/---

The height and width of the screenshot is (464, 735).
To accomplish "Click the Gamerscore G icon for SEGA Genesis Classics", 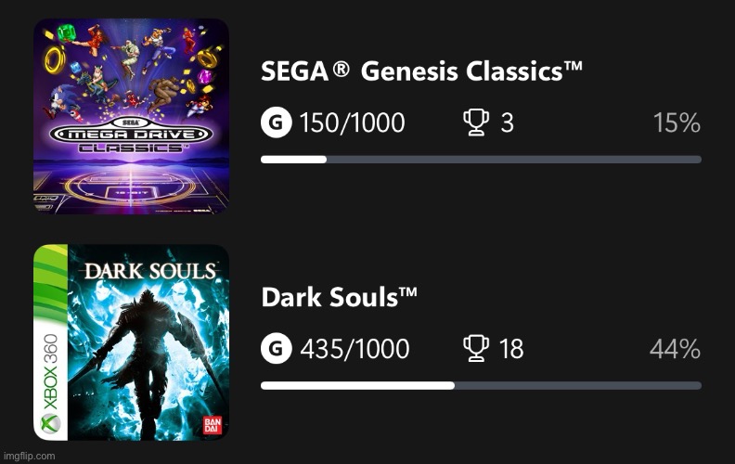I will click(276, 122).
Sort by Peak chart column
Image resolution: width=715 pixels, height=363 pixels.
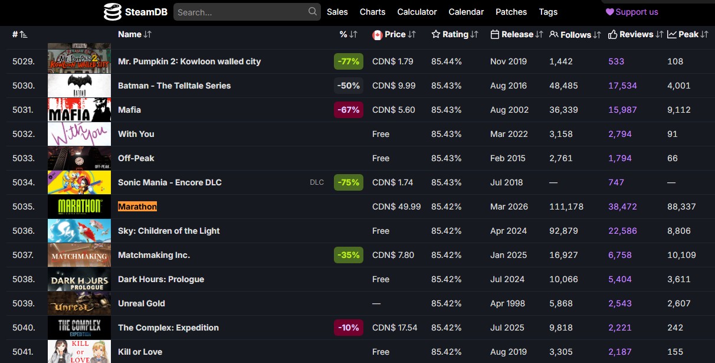click(x=688, y=34)
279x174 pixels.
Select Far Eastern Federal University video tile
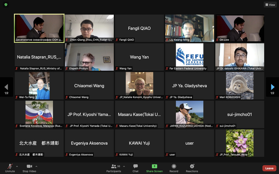(x=189, y=57)
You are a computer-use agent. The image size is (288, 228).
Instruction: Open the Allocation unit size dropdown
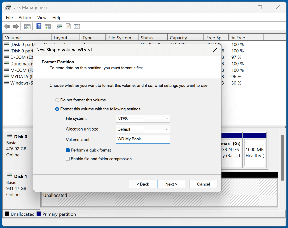pyautogui.click(x=143, y=129)
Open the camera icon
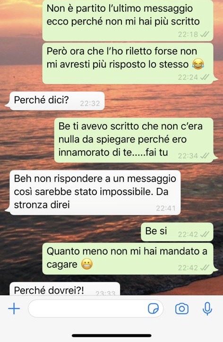 pos(181,308)

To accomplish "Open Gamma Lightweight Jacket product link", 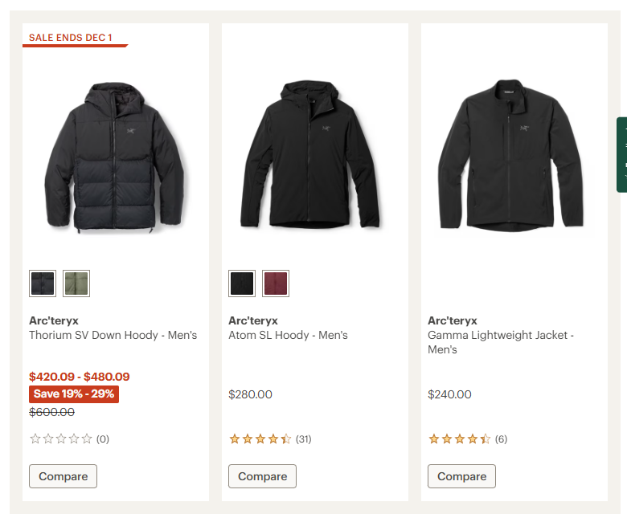I will 500,335.
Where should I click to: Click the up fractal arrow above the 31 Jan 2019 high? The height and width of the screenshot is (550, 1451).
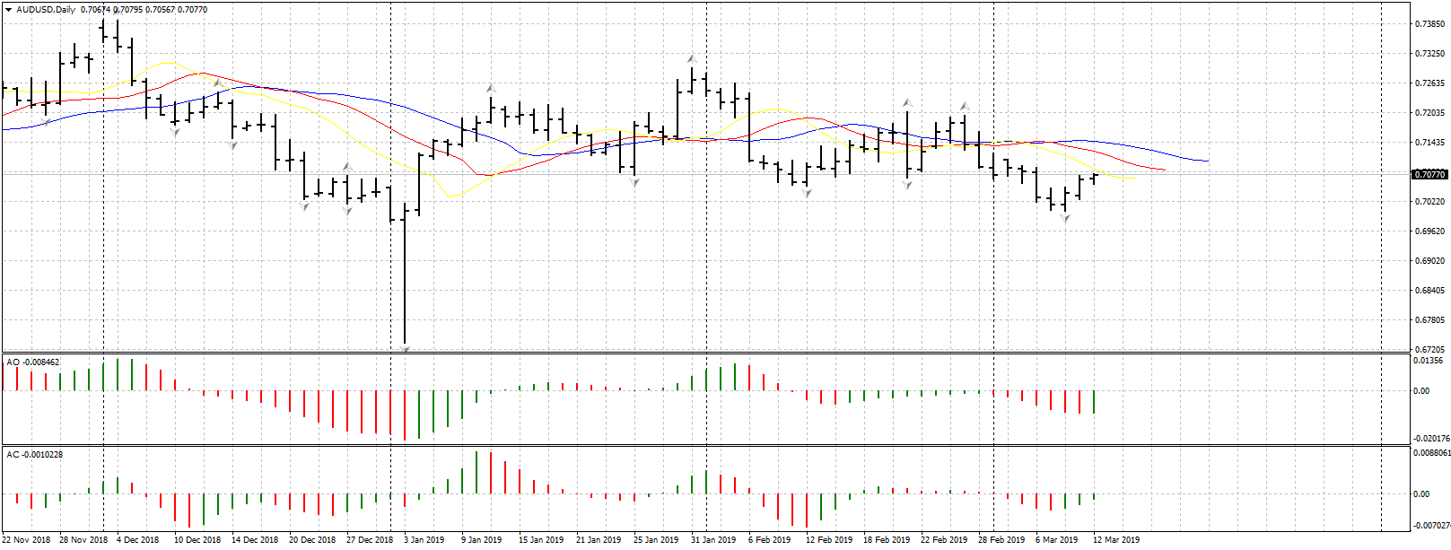(x=692, y=58)
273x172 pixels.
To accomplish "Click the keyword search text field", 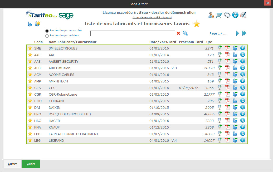I will (133, 33).
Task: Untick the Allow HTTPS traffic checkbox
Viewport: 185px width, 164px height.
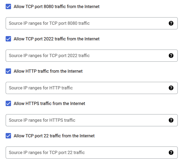Action: point(9,103)
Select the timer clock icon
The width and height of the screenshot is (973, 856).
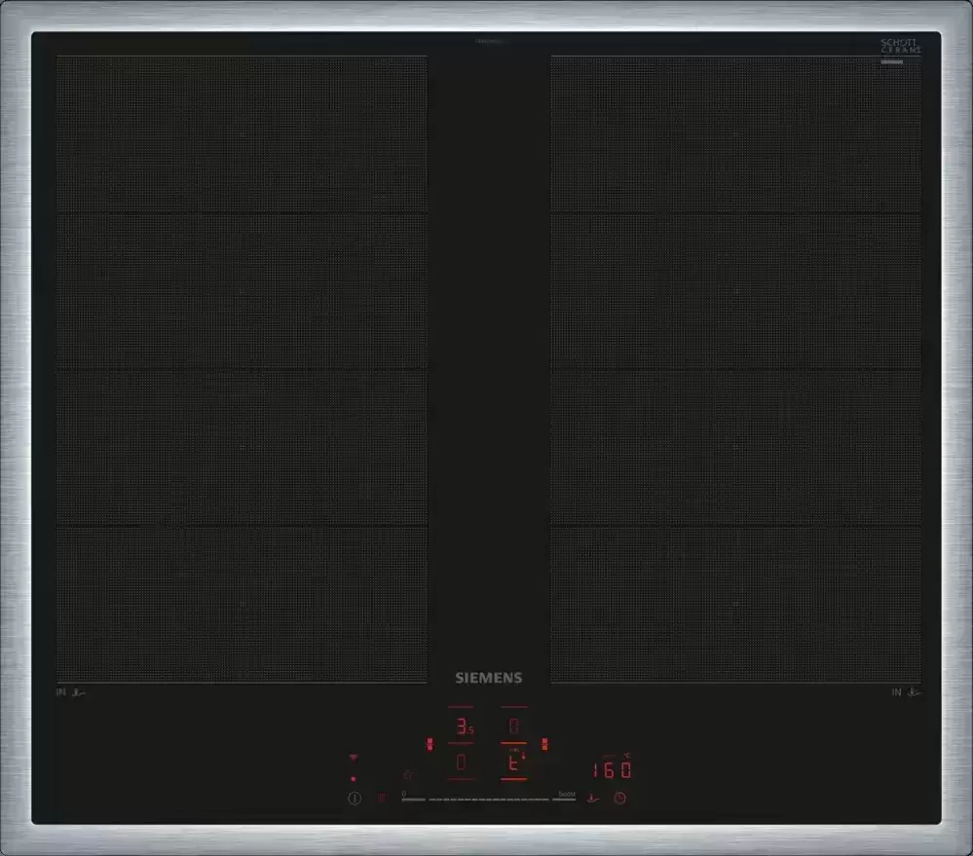tap(619, 799)
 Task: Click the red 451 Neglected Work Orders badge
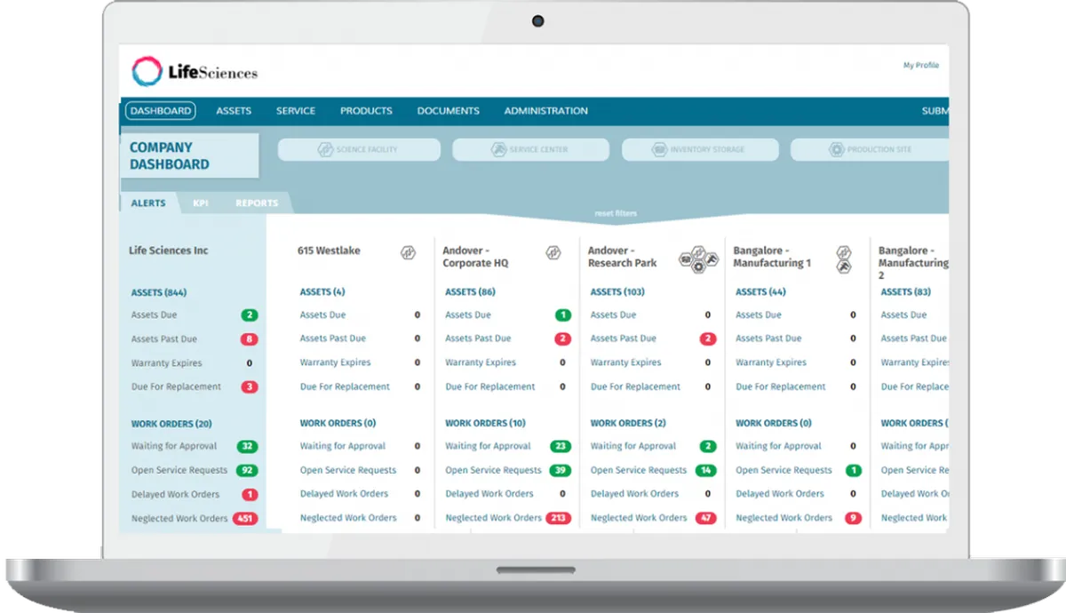click(245, 519)
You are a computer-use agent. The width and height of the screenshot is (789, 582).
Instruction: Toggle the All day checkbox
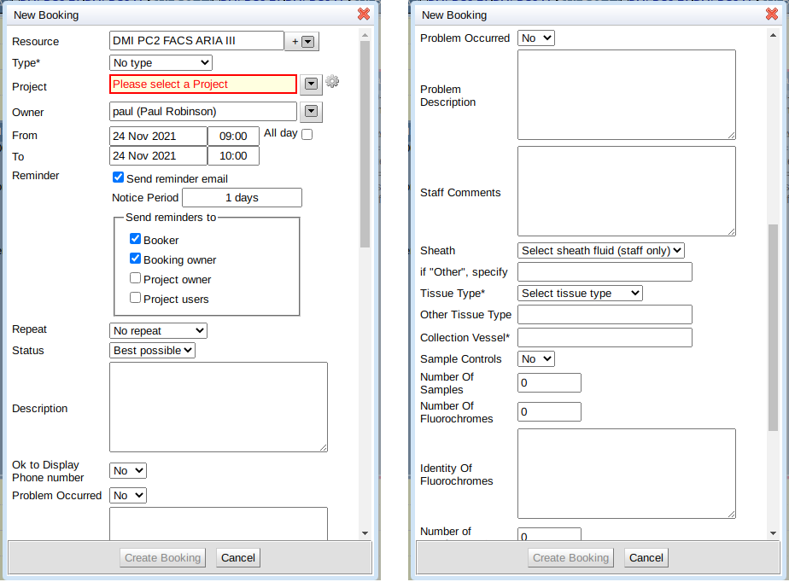[x=307, y=134]
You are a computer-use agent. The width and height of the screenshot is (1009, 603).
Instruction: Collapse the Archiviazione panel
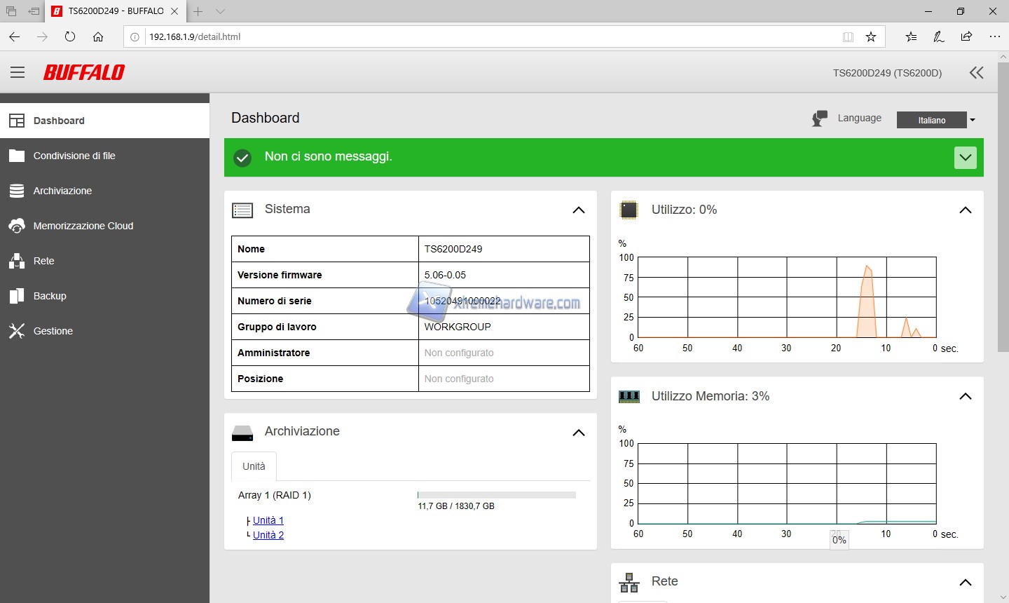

\---

Task instructions: Using the records above, select and copy every line that has the word "agent".

Response:
You are a computer-use agent. The image size is (288, 228).
You are a computer-use agent. The width and height of the screenshot is (789, 582).
You are a computer-use agent. The width and height of the screenshot is (1009, 603).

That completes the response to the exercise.